For the people who want the least expensive player out there, or who don't really mind the lesser interfaces of the other players, I don't see that crowd having bought an iPod in the first place, so they won't be affected by this offer either.
This leaves me wondering, who this offer is really targeted at? It sounds more like a PR stunt designed to steal some of Apple's thunder for owning the digital music player market.
'We want to help drive further awareness of the products we have available and...the plusses we have to offer,' said Dell spokesman Jess Blackburn. Thus the iPod offer 'is a way to call out what separates us from the understood leader in this particular market.'
That's kinda funny. First they are nice and vague saying "the plusses we have to offer", but then they go on saying "what separates us from the understood leader". So...to paraphrase..."trade in your superior product for our inferior one. thank you"
"He uses statistics as a drunken man uses lampposts...for support rather than illumination." - Andrew Lang
I absolutely hate rebate programs like this. Dell has no use for a bunch of broken down iPods which is all they will get with this promotion. All they are doing is proving that they are ripping off an extra $100 from all their customers who don't have a dead iPod.

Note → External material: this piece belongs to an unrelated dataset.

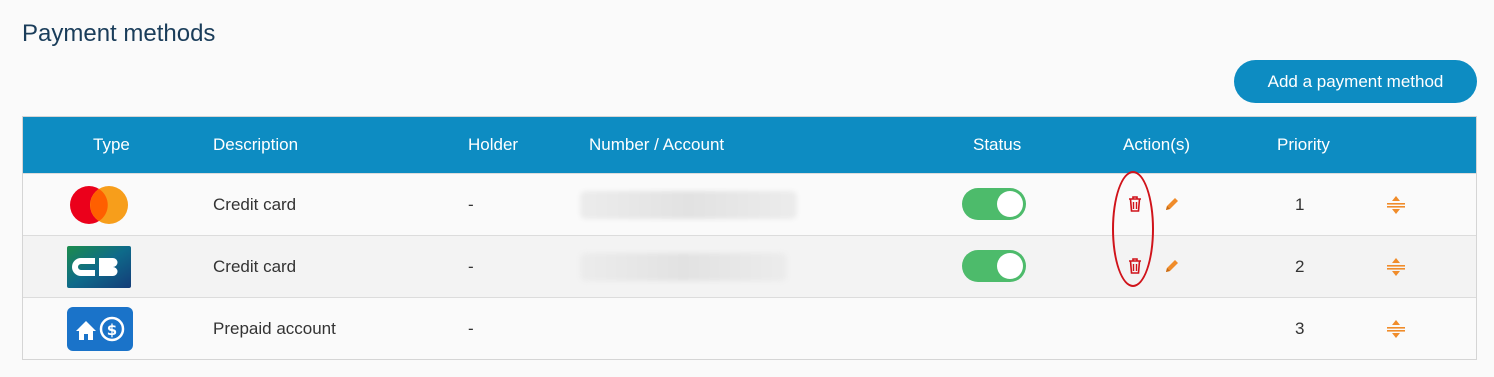 The width and height of the screenshot is (1494, 377). What do you see at coordinates (1300, 328) in the screenshot?
I see `row-priority: 3` at bounding box center [1300, 328].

This is just like the "trade in any film camera, get $x off a digital camera" where x is a function of the price of the new camera and has nothing to do with the dead film one (disposables don't count).
Like all rebates, they hope you forget to mail it in, or they give you some BS story about how you forgot to submit the proper proof of purchase.
Beauty is in the eye of the beerholder.
Why? I work for a company that manufacturers portable medical diagnostic equipment.
Pretty much every company in this field offers a mail-in rebate (often times as much as the original purchase price) for our devices if you send in any competitors device.
We regularly box up the devices that are sent to us and ship them back to their original manufacturer so that they know to take those devices out of their support database and to kind of "rub it in their faces" that we've had X number of their customers switch to our product (they do the same to us).
I can say for a fact that this does not happen in the computer industry. Companies like IBM, HP, and Sun realize that if they leave trade-in equipment in circulation, it will just end up on eBay somewhere, where it will be competing against their own salespeople for new revenue. For this reason, any competitive trade ins are always destroyed. There's no point in sending it back to the original manufacturer who will only remanufacture it and resell it. Why would we give money to our competitors.
I suggest your company should strongly consider doing the same. Don't you know that your competitors probably have the ability to refurbish or remanufacture their own equipment and sell it to people again?
"When the president does it, that means it's not illegal." - Richard M. Nixon
Since there were reports a couple weeks ago that theves are targeting iPods, sounds like Dell wants to make it easy to fence them!